¿Quién no recuerda en su infancia despertarse en la noche, perdido, con una sensación de impotencia y soledad angustiosa? ¿Quién no recuerda la llamada instintiva que brota? “¡Mamá! ¡Mamá!”. Solo con sentir que venía ya bastaba para calmarnos. Sentir su mano en la frente borrando los malos sueños, sus manos, sus ojos luminosos mirándonos, su sonrisa fresca y el reconfortante beso que nos daba después de arroparnos. Y el sueño volvía y la noche cobraba un aire nuevo, domesticado. En la noche oscura, la presencia de la madre adquiría para nosotros dimensiones universales. Juan Pablo I dijo que Dios es madre al menos tanto como padre. En el corazón del mundo, en la profundidad más recóndita de todo lo creado, sustentándolo todo, late el corazón de Dios de madre.

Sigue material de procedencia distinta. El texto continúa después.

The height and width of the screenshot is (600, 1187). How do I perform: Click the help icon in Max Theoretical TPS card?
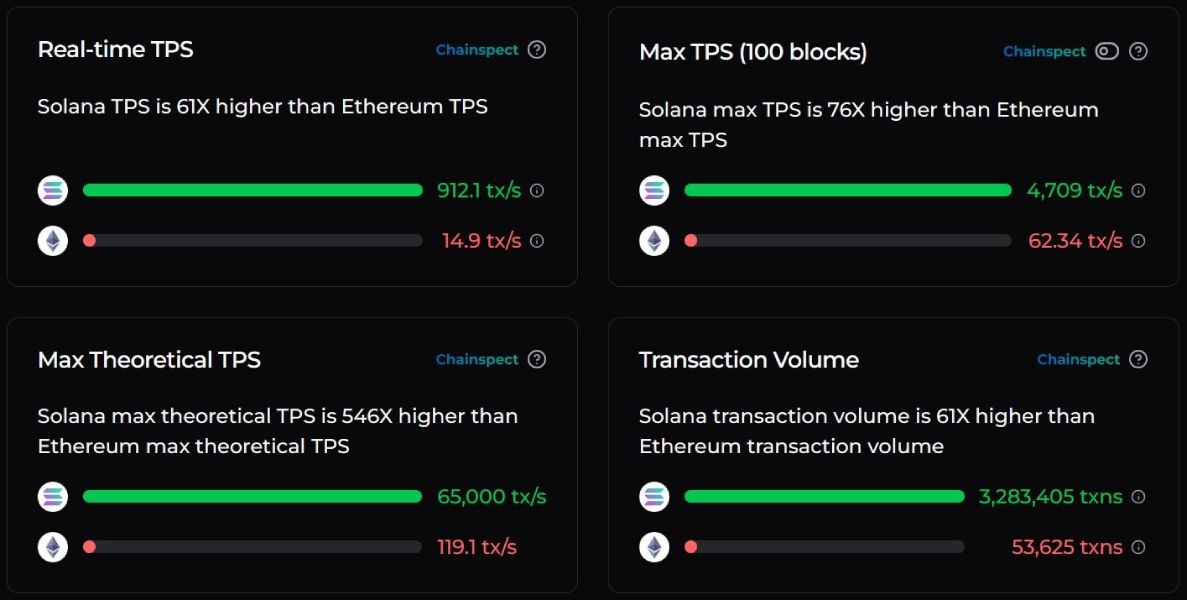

Y, como decía San Agustín, Dios está en lo más íntimo de nuestra más intima intimidad. Si es así para todos, ¡cuánto más lo será para todas las madres!

Tanto le gusta estar que quiso no privarse de esa experiencia única de sentirse arrullado y querido por una madre, y se encarnó en la joven de Nazaret, la prometida de José.